> _What is needed_
The required answer is each line in the entries below where "editor" occurs.

********

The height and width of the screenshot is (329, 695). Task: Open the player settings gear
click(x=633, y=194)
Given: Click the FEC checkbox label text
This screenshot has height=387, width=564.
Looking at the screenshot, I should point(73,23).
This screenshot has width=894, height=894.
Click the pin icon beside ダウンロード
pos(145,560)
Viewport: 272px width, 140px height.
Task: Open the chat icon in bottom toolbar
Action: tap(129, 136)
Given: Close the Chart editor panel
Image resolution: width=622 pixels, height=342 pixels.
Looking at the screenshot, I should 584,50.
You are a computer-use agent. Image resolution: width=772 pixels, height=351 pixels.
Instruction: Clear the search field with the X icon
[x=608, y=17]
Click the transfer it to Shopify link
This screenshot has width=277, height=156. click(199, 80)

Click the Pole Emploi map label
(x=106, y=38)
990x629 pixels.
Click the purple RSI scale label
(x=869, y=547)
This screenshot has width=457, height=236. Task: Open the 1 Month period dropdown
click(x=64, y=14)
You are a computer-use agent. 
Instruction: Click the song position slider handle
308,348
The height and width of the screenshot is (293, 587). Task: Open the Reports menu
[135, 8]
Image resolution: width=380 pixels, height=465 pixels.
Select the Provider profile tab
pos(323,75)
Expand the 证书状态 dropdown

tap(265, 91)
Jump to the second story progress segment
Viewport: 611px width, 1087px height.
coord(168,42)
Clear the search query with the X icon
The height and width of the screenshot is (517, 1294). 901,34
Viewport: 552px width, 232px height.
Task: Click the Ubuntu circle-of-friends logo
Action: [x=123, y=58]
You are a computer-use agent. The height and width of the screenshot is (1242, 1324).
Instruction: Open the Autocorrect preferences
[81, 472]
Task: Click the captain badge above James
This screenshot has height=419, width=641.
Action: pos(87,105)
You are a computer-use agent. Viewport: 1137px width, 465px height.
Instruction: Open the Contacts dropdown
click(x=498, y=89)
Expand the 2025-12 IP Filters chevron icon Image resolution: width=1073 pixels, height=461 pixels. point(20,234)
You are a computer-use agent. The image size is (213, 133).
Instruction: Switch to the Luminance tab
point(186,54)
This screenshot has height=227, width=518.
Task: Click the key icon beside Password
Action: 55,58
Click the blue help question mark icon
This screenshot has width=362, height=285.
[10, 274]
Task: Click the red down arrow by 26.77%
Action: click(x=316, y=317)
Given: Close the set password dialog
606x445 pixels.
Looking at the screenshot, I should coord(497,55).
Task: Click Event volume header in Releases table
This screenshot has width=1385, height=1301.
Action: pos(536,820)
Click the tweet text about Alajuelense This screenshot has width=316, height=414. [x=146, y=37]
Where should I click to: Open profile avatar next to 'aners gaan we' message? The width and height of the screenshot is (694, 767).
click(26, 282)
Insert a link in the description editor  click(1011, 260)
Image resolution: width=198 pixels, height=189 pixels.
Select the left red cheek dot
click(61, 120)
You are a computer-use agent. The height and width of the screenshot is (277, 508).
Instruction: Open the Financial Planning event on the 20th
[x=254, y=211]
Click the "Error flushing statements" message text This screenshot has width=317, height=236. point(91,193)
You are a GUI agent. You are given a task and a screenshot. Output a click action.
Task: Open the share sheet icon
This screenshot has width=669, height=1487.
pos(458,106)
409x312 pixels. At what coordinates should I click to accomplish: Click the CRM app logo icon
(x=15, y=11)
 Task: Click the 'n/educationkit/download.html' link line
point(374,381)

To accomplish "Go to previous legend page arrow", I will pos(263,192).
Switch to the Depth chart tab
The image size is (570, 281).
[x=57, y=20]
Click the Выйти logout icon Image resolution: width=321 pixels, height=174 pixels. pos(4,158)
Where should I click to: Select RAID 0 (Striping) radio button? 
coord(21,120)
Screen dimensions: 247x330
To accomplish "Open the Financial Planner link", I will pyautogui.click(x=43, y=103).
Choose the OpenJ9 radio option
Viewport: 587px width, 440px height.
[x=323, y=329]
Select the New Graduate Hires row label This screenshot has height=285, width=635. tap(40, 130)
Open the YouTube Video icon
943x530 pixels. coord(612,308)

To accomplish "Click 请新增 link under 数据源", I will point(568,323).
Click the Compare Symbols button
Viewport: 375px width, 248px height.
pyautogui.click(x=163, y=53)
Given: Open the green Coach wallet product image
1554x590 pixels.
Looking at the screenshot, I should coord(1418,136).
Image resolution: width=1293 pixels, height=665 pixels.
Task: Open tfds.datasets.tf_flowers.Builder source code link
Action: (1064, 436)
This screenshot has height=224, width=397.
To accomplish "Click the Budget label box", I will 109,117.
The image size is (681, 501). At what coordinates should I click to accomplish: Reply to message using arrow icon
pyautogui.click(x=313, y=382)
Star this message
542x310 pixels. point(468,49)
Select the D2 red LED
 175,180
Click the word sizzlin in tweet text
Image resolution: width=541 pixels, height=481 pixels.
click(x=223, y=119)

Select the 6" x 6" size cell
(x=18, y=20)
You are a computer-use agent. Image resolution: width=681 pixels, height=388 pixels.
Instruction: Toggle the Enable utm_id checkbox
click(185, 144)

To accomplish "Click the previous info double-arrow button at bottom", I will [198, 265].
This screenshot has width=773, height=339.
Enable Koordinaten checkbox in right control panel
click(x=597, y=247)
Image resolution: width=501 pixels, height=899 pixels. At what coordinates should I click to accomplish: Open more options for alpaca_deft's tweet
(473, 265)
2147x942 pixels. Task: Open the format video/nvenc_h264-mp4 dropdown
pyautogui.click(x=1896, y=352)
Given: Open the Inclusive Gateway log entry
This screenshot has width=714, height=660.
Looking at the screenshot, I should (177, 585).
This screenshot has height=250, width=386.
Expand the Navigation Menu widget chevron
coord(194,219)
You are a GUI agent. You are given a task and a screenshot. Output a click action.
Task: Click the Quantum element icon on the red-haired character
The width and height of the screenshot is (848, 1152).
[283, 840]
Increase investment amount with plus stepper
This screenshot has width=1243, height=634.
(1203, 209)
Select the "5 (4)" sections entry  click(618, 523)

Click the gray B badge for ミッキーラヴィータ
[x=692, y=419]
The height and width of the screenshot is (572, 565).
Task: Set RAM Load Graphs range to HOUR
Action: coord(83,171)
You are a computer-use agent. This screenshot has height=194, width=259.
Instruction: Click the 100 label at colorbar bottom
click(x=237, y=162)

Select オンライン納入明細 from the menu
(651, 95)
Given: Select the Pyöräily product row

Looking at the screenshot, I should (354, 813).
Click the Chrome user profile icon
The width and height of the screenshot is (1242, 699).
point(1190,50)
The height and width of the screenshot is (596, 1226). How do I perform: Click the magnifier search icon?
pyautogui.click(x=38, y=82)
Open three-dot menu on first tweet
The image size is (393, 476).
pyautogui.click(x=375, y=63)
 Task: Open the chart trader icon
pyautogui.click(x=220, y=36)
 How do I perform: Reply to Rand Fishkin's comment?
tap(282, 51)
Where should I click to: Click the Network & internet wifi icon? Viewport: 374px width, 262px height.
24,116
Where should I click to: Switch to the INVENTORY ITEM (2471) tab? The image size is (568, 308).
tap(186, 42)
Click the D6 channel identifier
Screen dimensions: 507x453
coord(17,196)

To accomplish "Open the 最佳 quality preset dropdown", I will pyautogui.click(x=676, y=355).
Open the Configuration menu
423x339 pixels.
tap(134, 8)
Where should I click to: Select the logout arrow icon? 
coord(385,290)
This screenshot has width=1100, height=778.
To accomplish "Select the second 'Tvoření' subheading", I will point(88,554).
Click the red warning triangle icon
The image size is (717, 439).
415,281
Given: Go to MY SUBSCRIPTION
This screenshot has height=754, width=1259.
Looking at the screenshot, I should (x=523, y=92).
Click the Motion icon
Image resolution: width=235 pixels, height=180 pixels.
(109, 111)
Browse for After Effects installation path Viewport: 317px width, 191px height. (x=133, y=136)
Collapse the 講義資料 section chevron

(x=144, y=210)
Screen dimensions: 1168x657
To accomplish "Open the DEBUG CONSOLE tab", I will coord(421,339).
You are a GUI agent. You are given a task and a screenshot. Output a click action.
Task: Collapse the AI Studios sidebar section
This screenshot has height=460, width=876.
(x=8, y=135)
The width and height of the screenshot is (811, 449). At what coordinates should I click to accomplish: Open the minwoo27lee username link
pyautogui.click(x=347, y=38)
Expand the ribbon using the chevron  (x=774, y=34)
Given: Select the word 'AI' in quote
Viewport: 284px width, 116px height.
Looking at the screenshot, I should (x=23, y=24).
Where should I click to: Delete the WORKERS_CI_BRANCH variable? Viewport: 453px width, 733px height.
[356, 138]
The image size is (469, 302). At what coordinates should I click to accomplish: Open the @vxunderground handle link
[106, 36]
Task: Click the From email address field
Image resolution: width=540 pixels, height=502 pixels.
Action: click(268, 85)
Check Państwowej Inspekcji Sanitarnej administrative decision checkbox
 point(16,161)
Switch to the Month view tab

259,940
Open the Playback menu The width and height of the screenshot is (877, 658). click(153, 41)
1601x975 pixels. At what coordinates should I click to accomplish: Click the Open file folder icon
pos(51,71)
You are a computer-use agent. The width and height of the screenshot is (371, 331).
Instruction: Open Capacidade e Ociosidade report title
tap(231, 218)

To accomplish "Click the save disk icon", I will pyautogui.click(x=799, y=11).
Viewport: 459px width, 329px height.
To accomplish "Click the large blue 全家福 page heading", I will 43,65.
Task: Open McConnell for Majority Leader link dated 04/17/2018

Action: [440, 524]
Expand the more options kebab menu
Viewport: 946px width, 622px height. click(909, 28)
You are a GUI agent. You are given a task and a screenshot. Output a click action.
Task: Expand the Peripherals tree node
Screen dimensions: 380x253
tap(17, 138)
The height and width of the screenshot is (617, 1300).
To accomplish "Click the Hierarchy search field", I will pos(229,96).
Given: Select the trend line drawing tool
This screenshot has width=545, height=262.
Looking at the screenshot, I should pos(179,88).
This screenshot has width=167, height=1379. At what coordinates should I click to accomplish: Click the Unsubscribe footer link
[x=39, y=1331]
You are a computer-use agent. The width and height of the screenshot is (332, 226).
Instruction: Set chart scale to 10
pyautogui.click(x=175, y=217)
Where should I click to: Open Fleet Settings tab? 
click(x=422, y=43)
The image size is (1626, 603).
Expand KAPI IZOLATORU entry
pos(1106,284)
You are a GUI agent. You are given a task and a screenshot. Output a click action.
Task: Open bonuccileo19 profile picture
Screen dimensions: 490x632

********

> _Expected answer_
Given: Close the Chart editor panel
Insert a link in the description editor  click(1011, 260)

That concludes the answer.